• Given information:
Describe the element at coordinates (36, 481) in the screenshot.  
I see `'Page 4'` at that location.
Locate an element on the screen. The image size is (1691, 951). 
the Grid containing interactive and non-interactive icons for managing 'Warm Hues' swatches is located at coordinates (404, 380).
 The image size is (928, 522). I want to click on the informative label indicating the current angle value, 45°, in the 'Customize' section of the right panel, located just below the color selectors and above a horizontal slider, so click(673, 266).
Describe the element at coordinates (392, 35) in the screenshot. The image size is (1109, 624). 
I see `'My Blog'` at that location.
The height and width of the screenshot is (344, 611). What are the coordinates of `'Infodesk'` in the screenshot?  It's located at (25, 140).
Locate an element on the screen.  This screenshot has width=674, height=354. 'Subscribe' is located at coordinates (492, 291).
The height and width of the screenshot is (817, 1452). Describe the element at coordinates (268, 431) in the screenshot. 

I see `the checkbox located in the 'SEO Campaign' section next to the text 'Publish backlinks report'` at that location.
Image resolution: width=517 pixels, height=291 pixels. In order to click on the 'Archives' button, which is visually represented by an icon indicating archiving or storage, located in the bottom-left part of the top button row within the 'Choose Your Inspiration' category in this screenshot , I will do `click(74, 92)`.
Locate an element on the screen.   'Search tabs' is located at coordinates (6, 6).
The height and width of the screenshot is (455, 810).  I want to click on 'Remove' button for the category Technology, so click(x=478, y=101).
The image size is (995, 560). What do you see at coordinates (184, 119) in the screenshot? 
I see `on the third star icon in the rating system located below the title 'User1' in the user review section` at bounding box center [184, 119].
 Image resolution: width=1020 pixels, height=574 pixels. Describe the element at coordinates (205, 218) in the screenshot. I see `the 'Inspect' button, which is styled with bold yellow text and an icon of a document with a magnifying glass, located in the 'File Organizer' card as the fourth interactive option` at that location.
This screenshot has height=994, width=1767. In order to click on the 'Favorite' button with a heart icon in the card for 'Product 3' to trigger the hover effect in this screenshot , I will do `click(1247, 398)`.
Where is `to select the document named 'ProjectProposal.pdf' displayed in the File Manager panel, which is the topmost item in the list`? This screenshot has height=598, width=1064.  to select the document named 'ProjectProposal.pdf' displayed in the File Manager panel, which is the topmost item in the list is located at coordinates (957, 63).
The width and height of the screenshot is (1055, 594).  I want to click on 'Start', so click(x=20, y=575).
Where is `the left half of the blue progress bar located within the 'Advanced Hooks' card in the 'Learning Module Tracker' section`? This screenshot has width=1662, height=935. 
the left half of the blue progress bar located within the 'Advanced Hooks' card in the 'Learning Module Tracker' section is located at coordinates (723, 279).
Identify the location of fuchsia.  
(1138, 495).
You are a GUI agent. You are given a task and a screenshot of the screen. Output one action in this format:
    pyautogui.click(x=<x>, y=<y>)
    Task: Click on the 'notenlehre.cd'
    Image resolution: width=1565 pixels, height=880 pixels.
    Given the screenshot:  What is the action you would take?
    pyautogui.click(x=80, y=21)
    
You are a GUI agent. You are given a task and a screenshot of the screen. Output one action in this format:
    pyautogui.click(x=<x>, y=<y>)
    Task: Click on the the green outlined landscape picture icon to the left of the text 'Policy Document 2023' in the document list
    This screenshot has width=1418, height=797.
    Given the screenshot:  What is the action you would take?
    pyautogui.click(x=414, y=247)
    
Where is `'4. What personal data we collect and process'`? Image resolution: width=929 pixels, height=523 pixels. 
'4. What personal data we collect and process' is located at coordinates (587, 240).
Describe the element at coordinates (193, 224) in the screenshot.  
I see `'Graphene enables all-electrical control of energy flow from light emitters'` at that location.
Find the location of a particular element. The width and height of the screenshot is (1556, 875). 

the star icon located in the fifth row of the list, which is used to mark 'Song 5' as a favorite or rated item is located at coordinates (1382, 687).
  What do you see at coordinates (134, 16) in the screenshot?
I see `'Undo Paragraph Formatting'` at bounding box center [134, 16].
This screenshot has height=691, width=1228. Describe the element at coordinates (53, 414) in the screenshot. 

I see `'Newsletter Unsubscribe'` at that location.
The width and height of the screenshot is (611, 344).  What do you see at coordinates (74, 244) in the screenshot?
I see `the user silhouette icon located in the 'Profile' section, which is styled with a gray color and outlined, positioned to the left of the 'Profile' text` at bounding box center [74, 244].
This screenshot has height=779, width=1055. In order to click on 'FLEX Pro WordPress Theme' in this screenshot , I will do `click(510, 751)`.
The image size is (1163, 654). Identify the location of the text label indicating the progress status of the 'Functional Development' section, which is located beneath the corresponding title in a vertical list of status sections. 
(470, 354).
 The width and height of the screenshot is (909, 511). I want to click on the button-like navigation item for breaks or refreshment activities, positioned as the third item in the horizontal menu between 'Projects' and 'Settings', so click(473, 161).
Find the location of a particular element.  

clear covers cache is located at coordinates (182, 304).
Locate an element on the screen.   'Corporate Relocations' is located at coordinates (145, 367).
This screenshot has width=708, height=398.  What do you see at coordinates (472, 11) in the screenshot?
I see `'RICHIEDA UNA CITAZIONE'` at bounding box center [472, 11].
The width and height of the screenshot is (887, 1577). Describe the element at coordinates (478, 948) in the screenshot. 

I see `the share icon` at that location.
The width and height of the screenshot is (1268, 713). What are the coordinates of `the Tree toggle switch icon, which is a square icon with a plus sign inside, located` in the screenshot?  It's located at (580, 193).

• Required task:
Lay out the lines of the items as a Markdown table with the columns No. and Line, starting at the line that contains "Describe the element at coordinates (392, 35)" and stopping after the line that contains "coordinates (492, 291).". Number each row and leave out any blank lines.

• Response for this exercise:
| No. | Line |
|---|---|
| 1 | Describe the element at coordinates (392, 35) in the screenshot. The image size is (1109, 624).  |
| 2 | I see `'My Blog'` at that location. |
| 3 | The height and width of the screenshot is (344, 611). What are the coordinates of `'Infodesk'` in the screenshot?  It's located at (25, 140). |
| 4 | Locate an element on the screen.  This screenshot has width=674, height=354. 'Subscribe' is located at coordinates (492, 291). |